Task objective:
Below are records to be copied exactly; their pictures are to be omitted.
********************
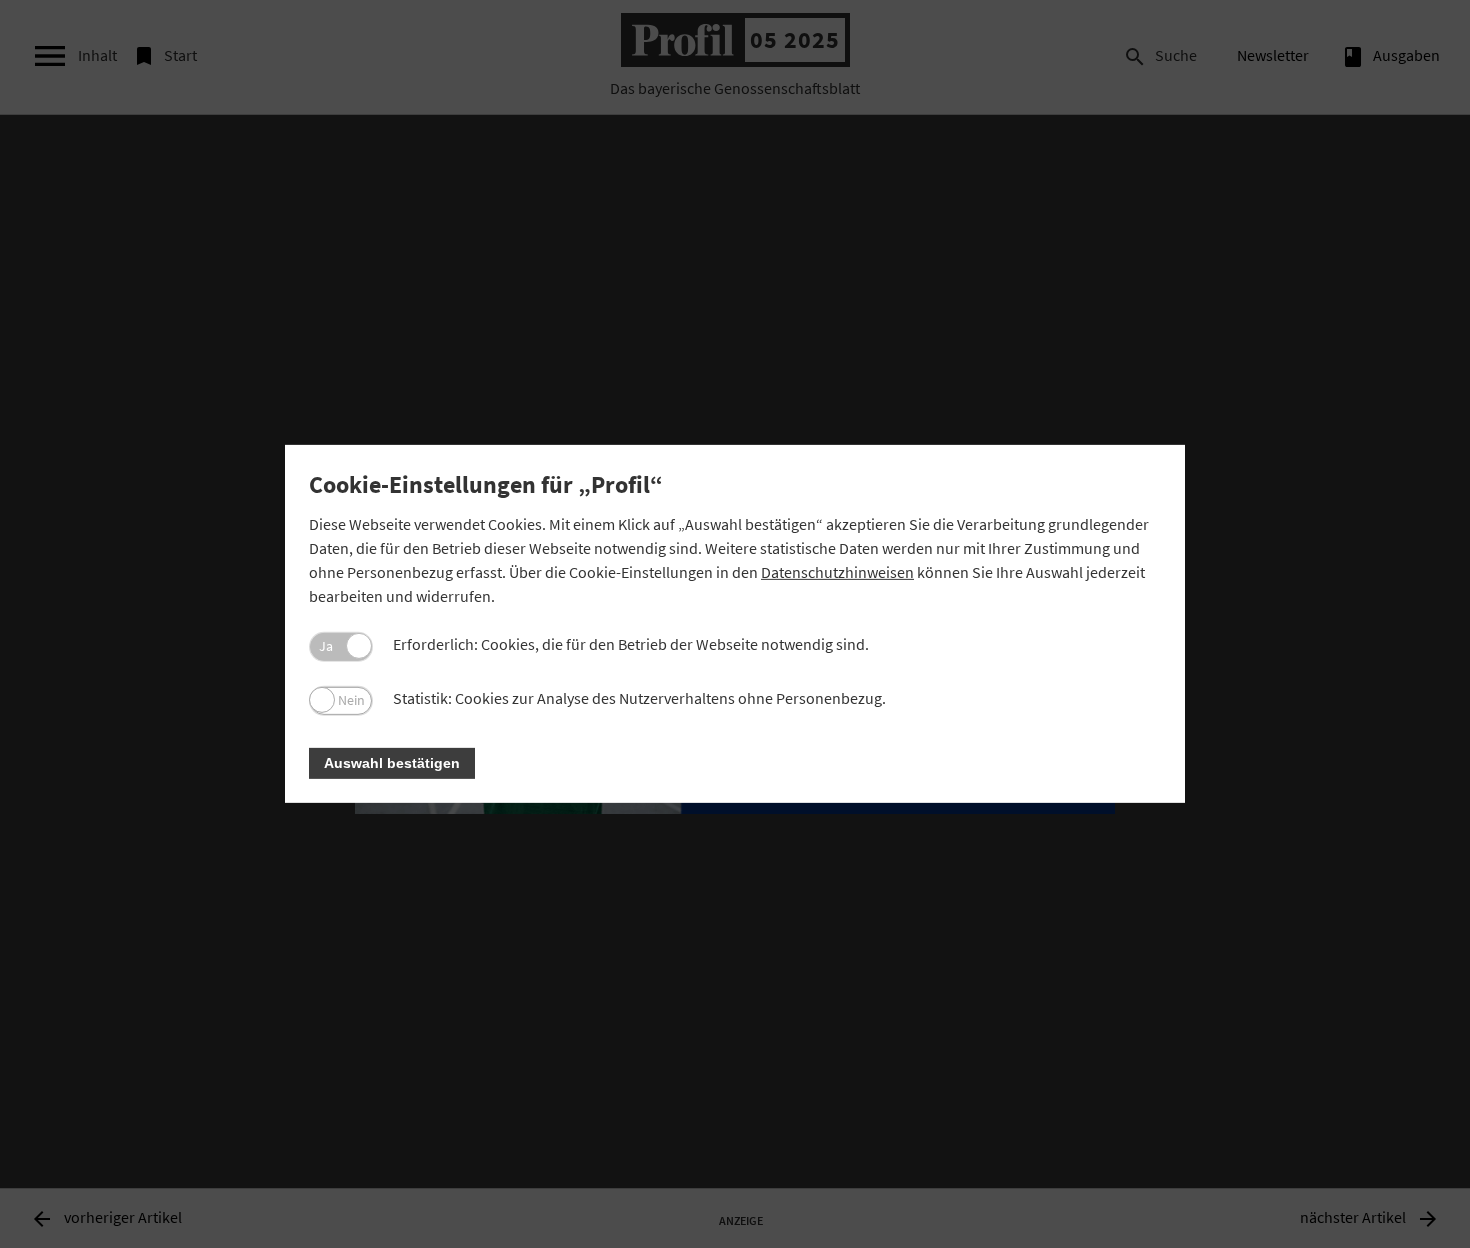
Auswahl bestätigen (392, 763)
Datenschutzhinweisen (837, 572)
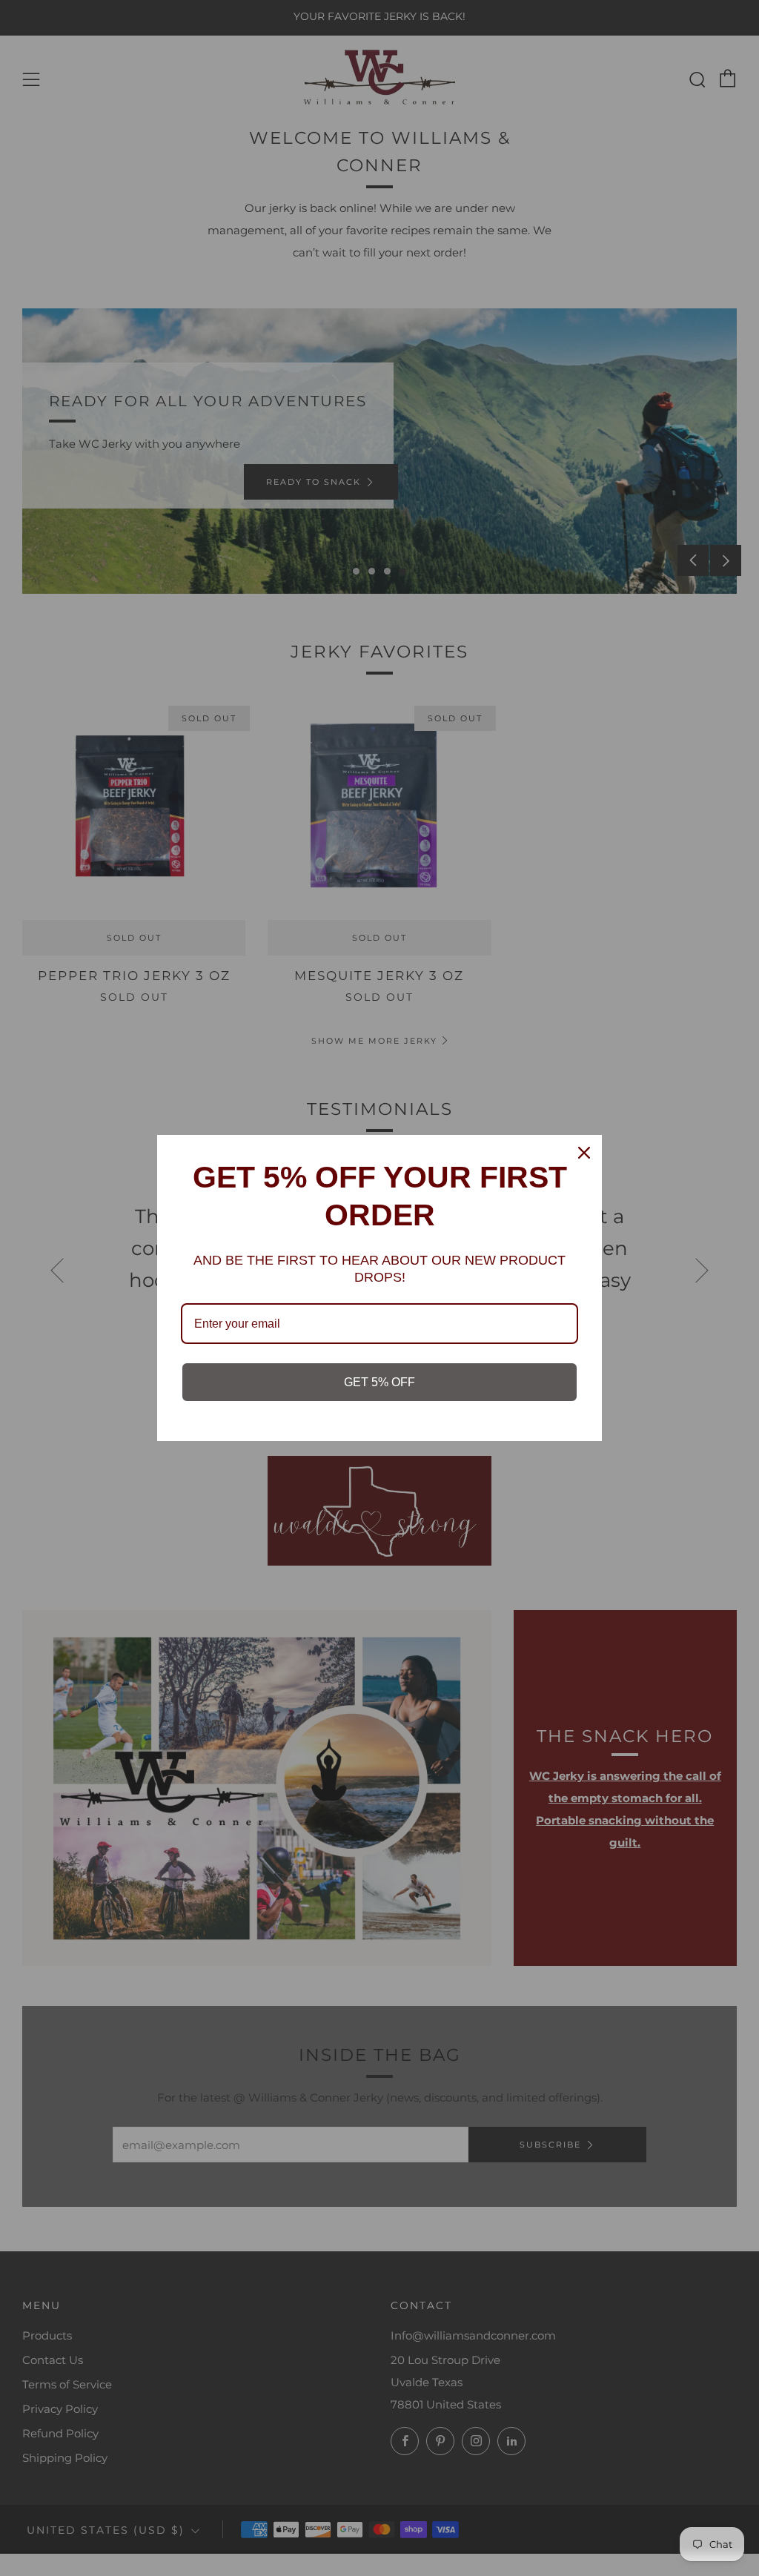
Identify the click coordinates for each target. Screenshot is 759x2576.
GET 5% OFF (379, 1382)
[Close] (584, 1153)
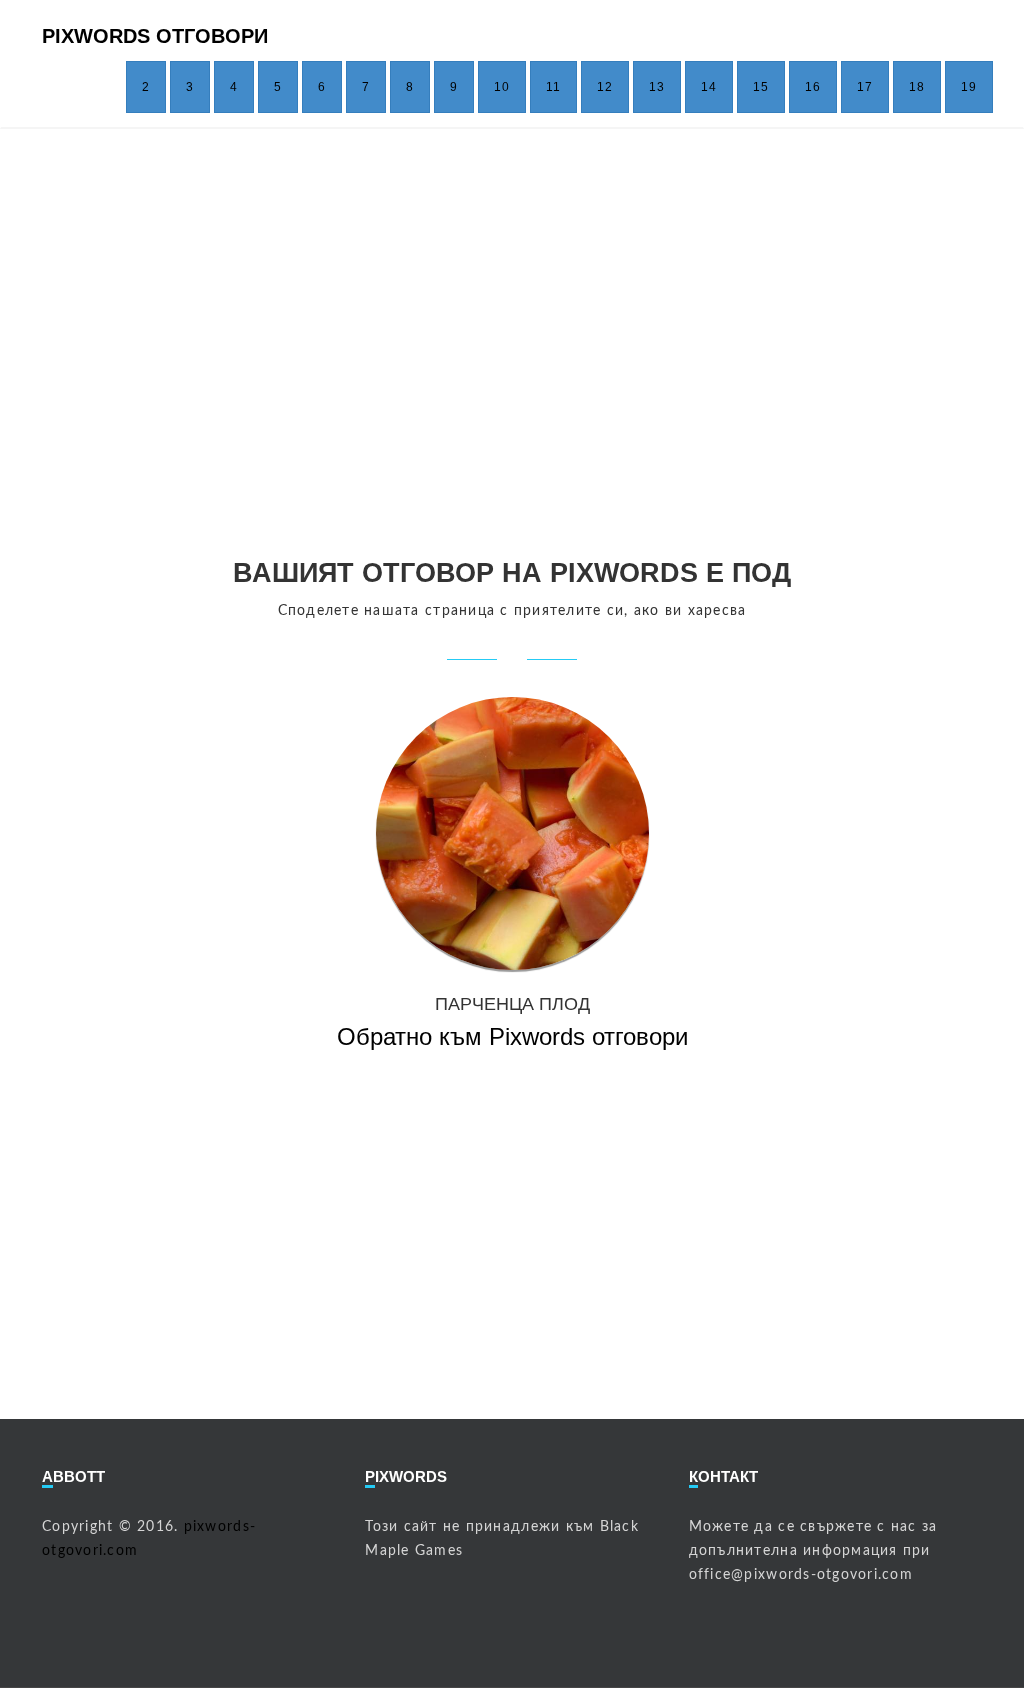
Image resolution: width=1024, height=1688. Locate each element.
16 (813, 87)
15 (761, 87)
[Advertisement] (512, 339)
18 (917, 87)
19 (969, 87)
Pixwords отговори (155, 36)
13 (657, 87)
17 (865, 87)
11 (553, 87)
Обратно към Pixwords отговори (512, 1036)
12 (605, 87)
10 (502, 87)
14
********************
Written solution:
Auswahl bestätigen (392, 763)
Datenschutzhinweisen (837, 572)
Identify the click coordinates for each target. Screenshot is 759x2576.
GET 5% OFF (379, 1382)
[Close] (584, 1153)
Image resolution: width=1024, height=1688. Locate each element.
16 (813, 87)
15 (761, 87)
[Advertisement] (512, 339)
18 (917, 87)
19 (969, 87)
Pixwords отговори (155, 36)
13 (657, 87)
17 (865, 87)
11 (553, 87)
Обратно към Pixwords отговори (512, 1036)
12 (605, 87)
10 (502, 87)
14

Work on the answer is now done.